Build-time operations run during development/CI to prepare data. They do NOT run in production.

Fetching Remote Data

# Fetch from models.dev and cache with HTTP metadata
mix llm_db.pull

What it does:

  • Downloads upstream model metadata (Models.dev and OpenRouter currently)
  • Caches to priv/llm_db/upstream/models-dev-<hash>.json and priv/llm_db/upstream/openrouter-<hash>.json
  • Stores HTTP metadata (ETag, Last-Modified) in manifest file
  • Generates lib/llm_db/generated/valid_providers.ex to prevent atom leaking

When to use:

  • You need fresh model data from models.dev
  • You want to update the upstream cache

Never:

  • Call this in production code
  • Assume it runs automatically

Building the Snapshot

# Run ETL pipeline to process sources into snapshot.json
mix llm_db.build

What it does:

  • Loads configured sources from application config
  • Runs 7-stage ETL pipeline: Ingest → Normalize → Validate → Merge → Enrich → Filter → Index
  • Writes output to priv/llm_db/snapshot.json

When to use:

  • After pulling new upstream data
  • After modifying local TOML files
  • After changing configuration overrides

Sources configuration (in config/config.exs):

config :llm_db,
  sources: [
    {LLMDB.Sources.ModelsDev, %{}},                    # From upstream cache
    {LLMDB.Sources.Local, %{dir: "priv/llm_db"}}      # From TOML files (highest precedence)
  ]

Important: The packaged snapshot is NOT a source—it's the final output that ships with the Hex package.

Typed Runtime Metadata

Packaged providers and models can carry typed execution metadata:

  • LLMDB.Provider.runtime
    • base_url
    • auth
    • default_headers
    • default_query
    • config_schema
    • doc_url
  • LLMDB.Model.execution
    • text
    • object
    • embed
    • image
    • transcription
    • speech
    • realtime

These fields are the source of truth for executable support.

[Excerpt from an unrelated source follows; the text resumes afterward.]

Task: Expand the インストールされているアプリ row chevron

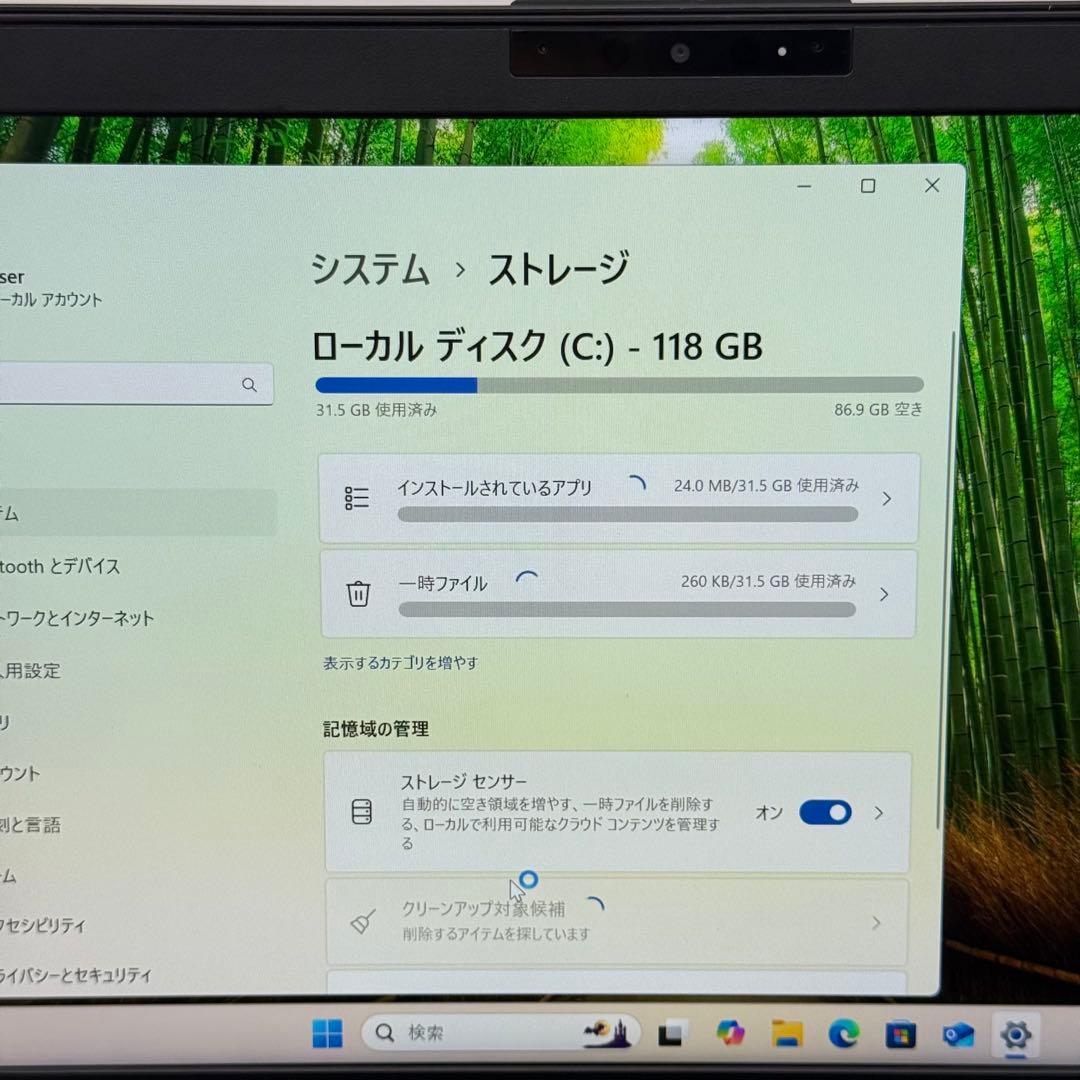Action: [886, 498]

Legacy fields such as base_url and free-form extra metadata may still exist during migration, but downstream runtimes should prefer the typed contract when it is present.

Snapshot builds should enrich these fields deterministically. If a packaged provider or model cannot be executed safely, mark it catalog_only: true instead of relying on downstream heuristics.

Versioning and Release

# Update version to current date (YYYY.MM.DD)
mix llm_db.version

# Generate changelog and tag release
mix git_ops.release

# Push to trigger CI/CD
git push && git push --tags

Versioning strategy:

  • Date-based: YYYY.MM.DD or YYYY.MM.DD.N for multiple releases per day
  • Version comes from current date, NOT from snapshot timestamp
  • mix llm_db.version updates @version in mix.exs

Runtime Operations

Runtime operations happen when your application starts or when you manually reload.

Loading the Catalog

# Automatic on application start
# Loads packaged snapshot + optional runtime overrides

# Manual reload
:ok = LLMDB.reload()

# Check current epoch (increments on each load)
epoch = LLMDB.epoch()

What happens:

  1. LLMDB.Packaged.snapshot() loads pre-built snapshot from priv/llm_db/snapshot.json
  2. Normalizes provider IDs (string → atom)
  3. Builds runtime indexes
  4. Applies optional runtime overrides (filters, preferences)
  5. Publishes to :persistent_term for lock-free access

Important: Runtime does NOT run the ETL pipeline or fetch remote data.

Querying Providers

# Get all providers as Provider structs
providers = LLMDB.providers()

# Get specific provider
{:ok, provider} = LLMDB.get_provider(:openai)
provider.name        #=> "OpenAI"
provider.base_url    #=> "https://api.openai.com"
provider.env         #=> ["OPENAI_API_KEY"]

# List provider IDs only
provider_ids = LLMDB.list_providers()

Performance: O(N) where N = number of providers (typically < 20)

Querying Models

# Get model by spec string (returns Model struct)
{:ok, model} = LLMDB.model("openai:gpt-4o-mini")

# Or by provider and ID
{:ok, model} = LLMDB.get_model(:openai, "gpt-4o-mini")

# Access capabilities
model.capabilities.tools.enabled    #=> true
model.capabilities.json.native      #=> true
model.cost.input                    #=> 0.15
model.limits.context                #=> 128000

# List models for a provider (returns maps, not structs)
models = LLMDB.list_models(:openai)

# Filter by capabilities
models = LLMDB.list_models(:openai,
  require: [tools: true, json_native: true]
)

Performance:

  • model/1 and get_model/2: O(1) hash lookup
  • list_models/2: O(M) where M = models for provider (typically < 50)

Model Selection

# Find best model matching requirements
{:ok, {provider, model_id}} = LLMDB.select(
  require: [chat: true, tools: true, json_native: true],
  prefer: [:openai, :anthropic]
)

# Select from specific provider
{:ok, {provider, model_id}} = LLMDB.select(
  require: [tools: true],
  scope: :openai
)

# Handle no match
case LLMDB.select(require: [impossible: true]) do
  {:ok, {provider, model_id}} -> # use model
  {:error, :no_match} -> # fallback
end

Supported capability keys:

  • :chat, :embeddings, :reasoning
  • :tools, :tools_streaming, :tools_strict, :tools_parallel
  • :json_native, :json_schema, :json_strict
  • :streaming_text, :streaming_tool_calls

Checking Availability

# Check if model passes allow/deny filters
true = LLMDB.allowed?({:openai, "gpt-4o-mini"})
true = LLMDB.allowed?("openai:gpt-4o-mini")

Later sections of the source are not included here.